Patient Care. These are clinical technicians who perform pretesting before the doctor
sees the patient and conduct special diagnostic testing as directed. All technicians also work in
optical dispensing and contact lenses. These clinical techs do frame selection, eyeglass delivery,
adjustments and repairs. Generally, a single technician will work with a patient from the initial
call-in from the waiting area, through the entire eye exam, frame selection and fee write-up, until
finally saying goodbye at checkout. This turns out to be a nice approach because the patient is
never left alone and a strong relationship is formed.
Optical dispensing. As stated, most of the staff working in optical are technicians who
also work in the clinic, but we also employ two full time opticians who are always stationed in
optical and do not work in the clinic at all. These staff members do frame selection, delivery,
adjustments and repairs.
Optical lab. We employ lab technicians who perform lens surfacing and finishing in our
office on a full time basis. These technicians can dispense eyeglasses when needed due to a
temporary staff shortage. We make dispensing a rare duty because it’s inefficient to frequently
interrupt lab work.
Office Manager. This employee does not belong to any single department but supervises
and manages all areas of the practice.
Hiring and training
My practice hires many employees for the clinical technician position. When we advertise and
interview that job description, we require prior eye care experience. Invariably, we receive
applications from people who have experience and training in either clinical eye care or optical
dispensing. On rare occasion, a candidate will have experience in both areas, but not often.
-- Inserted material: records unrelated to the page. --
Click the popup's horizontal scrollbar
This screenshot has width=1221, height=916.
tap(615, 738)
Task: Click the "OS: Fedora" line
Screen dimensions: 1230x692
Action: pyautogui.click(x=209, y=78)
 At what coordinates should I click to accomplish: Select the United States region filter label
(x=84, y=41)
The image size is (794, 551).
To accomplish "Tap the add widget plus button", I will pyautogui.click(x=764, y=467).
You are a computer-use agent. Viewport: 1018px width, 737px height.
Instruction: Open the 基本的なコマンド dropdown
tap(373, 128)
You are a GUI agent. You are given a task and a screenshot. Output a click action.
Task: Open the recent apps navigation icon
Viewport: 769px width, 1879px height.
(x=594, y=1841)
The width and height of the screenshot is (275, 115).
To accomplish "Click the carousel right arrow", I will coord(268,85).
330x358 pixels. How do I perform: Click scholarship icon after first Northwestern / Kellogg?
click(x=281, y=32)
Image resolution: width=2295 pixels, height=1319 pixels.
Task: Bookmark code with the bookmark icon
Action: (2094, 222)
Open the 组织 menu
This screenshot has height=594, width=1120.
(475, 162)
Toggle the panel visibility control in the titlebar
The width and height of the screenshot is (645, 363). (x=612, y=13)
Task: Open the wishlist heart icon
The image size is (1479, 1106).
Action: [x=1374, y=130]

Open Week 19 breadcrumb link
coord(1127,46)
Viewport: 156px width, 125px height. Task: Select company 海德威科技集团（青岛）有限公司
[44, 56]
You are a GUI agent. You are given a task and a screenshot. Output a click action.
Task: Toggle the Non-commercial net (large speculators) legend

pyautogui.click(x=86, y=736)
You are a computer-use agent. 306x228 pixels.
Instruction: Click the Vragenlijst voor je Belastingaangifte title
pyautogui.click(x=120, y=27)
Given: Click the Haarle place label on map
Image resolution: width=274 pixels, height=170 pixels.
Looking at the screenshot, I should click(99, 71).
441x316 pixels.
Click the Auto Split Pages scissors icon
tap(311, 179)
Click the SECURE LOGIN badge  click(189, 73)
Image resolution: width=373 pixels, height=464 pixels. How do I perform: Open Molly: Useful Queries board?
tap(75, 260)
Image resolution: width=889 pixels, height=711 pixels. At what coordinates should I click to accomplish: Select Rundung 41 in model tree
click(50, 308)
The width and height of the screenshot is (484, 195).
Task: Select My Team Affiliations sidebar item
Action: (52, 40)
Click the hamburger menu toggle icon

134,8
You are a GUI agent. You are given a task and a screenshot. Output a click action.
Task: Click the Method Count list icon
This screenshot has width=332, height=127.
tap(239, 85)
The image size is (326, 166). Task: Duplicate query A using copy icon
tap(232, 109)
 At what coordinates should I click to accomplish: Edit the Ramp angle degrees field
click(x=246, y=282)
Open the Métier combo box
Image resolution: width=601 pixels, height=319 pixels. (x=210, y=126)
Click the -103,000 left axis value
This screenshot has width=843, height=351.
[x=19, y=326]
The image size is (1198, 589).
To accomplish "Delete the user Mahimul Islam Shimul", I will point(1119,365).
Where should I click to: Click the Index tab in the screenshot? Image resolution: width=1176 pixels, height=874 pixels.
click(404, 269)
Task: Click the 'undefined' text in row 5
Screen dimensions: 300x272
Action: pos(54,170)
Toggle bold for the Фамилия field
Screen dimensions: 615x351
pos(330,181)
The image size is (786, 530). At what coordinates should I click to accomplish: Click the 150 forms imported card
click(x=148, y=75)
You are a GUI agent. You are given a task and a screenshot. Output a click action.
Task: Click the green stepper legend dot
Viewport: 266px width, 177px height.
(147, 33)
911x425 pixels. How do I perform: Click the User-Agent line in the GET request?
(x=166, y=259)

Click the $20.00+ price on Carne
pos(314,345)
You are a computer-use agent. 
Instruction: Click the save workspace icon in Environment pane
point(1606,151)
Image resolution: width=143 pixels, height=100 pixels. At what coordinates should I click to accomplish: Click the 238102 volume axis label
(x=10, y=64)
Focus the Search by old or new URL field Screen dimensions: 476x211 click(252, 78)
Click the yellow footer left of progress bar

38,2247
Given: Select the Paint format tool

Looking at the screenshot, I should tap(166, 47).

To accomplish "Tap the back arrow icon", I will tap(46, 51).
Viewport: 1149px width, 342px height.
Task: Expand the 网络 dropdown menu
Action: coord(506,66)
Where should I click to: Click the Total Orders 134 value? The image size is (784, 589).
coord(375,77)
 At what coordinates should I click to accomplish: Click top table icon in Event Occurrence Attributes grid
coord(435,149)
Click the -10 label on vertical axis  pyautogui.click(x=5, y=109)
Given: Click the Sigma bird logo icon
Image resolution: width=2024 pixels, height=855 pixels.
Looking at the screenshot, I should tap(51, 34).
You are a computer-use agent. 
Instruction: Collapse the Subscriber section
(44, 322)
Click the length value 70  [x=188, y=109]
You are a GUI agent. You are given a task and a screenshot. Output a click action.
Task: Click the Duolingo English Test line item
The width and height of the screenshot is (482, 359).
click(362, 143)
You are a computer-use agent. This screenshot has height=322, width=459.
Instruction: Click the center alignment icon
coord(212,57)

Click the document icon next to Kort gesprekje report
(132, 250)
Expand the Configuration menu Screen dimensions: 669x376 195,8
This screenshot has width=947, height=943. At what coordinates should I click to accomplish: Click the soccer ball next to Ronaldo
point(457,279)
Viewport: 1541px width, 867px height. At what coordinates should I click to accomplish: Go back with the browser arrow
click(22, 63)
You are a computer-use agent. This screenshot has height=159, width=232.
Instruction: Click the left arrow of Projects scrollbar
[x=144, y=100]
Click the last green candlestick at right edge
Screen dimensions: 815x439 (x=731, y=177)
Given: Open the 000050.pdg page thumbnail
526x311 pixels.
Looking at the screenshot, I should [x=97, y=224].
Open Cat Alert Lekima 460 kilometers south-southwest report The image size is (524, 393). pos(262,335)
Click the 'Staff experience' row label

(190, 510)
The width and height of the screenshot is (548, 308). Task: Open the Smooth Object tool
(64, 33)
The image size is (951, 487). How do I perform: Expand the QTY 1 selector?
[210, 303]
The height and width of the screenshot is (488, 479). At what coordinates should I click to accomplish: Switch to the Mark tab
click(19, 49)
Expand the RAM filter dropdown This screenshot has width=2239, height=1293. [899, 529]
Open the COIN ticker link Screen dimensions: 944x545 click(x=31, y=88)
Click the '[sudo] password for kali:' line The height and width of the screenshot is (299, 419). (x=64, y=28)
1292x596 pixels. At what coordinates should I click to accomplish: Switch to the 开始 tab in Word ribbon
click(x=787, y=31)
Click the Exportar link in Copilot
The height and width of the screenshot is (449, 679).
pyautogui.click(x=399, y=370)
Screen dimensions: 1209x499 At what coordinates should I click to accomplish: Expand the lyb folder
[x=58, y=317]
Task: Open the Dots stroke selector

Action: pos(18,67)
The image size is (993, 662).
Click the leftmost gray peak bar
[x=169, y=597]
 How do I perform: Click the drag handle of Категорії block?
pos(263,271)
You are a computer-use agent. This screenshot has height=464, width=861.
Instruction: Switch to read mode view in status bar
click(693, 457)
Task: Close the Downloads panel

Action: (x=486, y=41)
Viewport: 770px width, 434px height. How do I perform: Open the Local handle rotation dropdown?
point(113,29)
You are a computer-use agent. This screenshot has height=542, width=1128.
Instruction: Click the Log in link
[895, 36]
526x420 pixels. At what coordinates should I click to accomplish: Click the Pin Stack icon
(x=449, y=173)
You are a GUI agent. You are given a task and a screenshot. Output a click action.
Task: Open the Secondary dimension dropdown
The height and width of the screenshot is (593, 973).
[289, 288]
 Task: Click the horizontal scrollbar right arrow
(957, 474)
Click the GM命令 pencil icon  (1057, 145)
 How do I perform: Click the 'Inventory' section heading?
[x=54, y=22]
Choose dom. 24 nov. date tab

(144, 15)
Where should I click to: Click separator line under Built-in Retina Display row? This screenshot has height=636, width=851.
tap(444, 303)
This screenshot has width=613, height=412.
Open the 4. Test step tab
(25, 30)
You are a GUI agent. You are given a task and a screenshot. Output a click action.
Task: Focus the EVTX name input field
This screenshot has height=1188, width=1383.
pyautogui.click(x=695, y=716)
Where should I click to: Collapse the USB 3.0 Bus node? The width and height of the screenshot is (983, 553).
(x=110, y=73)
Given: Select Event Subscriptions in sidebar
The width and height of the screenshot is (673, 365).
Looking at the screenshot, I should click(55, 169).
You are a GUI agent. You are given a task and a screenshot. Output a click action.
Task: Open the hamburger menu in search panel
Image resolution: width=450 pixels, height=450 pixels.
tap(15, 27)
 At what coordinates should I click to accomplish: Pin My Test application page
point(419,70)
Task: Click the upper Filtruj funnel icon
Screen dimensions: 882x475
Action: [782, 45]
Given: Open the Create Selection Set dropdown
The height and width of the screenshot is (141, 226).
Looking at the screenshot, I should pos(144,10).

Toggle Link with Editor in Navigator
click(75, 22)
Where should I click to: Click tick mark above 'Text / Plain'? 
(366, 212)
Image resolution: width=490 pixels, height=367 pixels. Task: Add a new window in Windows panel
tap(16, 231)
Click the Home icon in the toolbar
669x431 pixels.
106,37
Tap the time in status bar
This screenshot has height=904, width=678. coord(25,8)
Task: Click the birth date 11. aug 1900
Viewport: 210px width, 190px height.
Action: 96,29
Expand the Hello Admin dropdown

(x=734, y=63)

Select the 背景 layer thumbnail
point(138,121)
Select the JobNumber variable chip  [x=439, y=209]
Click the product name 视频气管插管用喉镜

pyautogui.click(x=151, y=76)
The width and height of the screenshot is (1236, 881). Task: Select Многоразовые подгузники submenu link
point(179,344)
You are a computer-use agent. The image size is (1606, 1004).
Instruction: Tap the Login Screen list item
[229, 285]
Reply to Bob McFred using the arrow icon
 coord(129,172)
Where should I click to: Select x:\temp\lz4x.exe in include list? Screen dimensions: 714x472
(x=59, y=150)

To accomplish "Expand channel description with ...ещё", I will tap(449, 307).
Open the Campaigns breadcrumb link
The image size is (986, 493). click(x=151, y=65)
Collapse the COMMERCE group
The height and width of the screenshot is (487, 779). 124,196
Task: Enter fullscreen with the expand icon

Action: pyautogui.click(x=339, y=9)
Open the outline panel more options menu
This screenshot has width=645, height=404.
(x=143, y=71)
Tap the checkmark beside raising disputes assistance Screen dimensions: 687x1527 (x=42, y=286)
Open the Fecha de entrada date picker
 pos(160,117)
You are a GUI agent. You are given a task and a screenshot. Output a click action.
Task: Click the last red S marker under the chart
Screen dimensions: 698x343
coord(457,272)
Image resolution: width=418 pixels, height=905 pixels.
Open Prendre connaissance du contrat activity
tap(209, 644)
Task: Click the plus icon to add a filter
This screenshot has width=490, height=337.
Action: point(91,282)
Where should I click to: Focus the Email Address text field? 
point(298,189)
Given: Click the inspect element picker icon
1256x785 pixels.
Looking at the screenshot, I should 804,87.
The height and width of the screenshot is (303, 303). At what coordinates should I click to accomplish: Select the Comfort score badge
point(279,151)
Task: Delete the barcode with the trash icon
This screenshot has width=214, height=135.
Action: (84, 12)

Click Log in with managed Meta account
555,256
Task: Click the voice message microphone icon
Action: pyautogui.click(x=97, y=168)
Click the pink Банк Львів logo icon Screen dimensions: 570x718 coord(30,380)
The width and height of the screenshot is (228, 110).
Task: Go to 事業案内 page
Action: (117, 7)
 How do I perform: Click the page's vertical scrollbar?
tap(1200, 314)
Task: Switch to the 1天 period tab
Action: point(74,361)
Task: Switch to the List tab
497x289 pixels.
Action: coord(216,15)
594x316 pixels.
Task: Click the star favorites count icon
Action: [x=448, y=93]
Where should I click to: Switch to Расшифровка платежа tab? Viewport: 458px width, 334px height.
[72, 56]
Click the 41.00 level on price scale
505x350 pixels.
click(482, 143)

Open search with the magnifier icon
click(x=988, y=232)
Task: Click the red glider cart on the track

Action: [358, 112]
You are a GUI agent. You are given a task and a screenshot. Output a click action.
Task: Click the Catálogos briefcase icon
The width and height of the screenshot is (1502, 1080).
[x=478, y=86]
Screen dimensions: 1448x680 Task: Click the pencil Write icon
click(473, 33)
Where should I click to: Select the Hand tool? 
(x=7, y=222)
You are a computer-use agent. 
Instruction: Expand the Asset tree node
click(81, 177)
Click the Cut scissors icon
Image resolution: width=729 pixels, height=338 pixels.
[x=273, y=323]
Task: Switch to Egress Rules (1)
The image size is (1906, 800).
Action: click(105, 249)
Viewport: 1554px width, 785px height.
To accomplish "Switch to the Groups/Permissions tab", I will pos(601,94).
We then look to identify the best candidate as one who is bright, friendly, articulate, and has all
the usual qualities of a good employee. That person is hired and enters our in-office training
program. While all job duties and instruments are covered, we often have to train especially for
the missing skill, either optical or clinical. Training is accomplished through shadowing a senior
technician, then roles are reversed and the senior tech observes the newcomer.